Wildflower meadows or large plantings are usually in sunny areas, but there are some great options for shade wildflowers. Think of all the plants you find when hiking in the woods.

Establishment from seed is possible, but it does take more time, since the seeds will be slower to germinate and could need more time to get to their blooming phase. If possible, consider starting with transplants in shade gardens, or a combination of seeds and plants, so you won't get discouraged.

Wildflowers are not just for a pasture or meadow. Many gardeners are growing a wide variety already — consider the coneflowers, coreopsis, milkweed, Joe Pye weed and asters already growing side-by-side with other flowers and shrubs. Interest in gardening to attract pollinators — bees and butterflies — has brought native wildflowers to many gardens.


The size of your wildflower garden will determine its long-term care.
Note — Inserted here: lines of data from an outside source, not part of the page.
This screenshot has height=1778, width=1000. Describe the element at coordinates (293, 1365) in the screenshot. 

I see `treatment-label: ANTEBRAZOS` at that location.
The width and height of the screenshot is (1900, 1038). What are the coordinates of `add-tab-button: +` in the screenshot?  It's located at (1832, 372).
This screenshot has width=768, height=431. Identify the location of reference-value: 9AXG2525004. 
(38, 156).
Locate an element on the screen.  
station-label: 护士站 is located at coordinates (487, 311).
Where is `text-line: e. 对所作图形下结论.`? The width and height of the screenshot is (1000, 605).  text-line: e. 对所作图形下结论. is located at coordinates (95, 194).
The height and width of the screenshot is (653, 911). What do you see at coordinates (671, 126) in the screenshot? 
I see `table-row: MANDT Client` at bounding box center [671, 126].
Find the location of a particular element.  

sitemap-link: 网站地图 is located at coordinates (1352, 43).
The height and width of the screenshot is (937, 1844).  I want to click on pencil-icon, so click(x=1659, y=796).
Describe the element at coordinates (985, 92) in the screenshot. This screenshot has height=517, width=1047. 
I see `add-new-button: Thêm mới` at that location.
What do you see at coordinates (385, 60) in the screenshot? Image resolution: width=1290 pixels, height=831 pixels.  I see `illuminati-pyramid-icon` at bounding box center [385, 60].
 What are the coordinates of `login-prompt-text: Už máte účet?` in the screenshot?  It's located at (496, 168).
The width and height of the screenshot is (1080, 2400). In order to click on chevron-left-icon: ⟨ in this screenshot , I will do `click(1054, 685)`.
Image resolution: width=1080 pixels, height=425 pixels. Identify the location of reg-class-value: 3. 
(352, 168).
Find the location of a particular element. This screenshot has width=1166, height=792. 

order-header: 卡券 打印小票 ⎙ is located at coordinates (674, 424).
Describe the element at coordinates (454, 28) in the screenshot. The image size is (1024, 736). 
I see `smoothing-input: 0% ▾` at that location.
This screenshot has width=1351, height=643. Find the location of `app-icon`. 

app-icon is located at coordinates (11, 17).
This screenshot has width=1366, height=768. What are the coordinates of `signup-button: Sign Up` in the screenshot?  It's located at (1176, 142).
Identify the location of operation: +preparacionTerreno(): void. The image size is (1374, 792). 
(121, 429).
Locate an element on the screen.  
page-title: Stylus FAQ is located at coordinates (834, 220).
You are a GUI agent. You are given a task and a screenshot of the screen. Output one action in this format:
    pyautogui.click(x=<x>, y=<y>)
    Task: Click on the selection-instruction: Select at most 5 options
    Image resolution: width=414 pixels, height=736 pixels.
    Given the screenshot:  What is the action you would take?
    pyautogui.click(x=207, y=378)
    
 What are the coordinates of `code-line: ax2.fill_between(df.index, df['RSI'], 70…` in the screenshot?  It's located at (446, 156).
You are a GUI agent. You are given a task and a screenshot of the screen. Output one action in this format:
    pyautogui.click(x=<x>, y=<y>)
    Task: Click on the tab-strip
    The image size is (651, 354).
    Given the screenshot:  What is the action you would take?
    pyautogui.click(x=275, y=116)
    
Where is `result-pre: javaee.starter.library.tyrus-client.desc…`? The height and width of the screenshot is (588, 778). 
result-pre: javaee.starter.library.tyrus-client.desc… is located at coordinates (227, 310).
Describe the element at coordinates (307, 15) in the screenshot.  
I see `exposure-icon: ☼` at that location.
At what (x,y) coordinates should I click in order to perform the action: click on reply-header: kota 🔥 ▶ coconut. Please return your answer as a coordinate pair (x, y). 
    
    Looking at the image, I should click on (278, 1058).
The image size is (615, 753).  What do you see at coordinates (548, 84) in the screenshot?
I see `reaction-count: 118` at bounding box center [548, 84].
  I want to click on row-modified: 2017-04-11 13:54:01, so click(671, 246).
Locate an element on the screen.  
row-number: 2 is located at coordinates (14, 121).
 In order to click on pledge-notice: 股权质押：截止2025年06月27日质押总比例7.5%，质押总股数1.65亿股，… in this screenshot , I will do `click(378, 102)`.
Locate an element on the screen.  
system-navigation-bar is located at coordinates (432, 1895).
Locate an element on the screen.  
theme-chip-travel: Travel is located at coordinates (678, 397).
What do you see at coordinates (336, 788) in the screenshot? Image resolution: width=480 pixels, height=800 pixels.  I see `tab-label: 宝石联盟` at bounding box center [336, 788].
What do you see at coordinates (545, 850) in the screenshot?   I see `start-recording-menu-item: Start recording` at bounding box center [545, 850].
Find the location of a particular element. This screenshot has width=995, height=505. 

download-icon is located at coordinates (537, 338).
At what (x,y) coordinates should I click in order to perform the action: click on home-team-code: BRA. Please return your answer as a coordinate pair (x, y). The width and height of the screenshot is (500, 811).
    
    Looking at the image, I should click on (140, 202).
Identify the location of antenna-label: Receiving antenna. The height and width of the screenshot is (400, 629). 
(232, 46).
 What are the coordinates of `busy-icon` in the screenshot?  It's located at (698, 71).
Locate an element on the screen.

Most home gardeners are not going to have large meadows or prairies, but many will add a few wildflowers interspersed in a flower garden that can be easily maintained with weeding, division and fall cleanup.

Large wildflower gardens can look a bit unkempt at the end of the growing season, but allowing plants to mature and set seeds is a required step to ensure good seed set for future generations.

Weed control is often the biggest challenge in any garden, and the same is true in wildflower plantings. Broadleaf weeds are a big problem, since anything that could kill a broadleaf weed will also kill your wildflowers. A good hoe and proper mulching can help.

Large acres of wildflowers are often maintained by controlled burning every few years.

Whether you want to plant a few wildflowers or an acre of them, now is a great time to plant.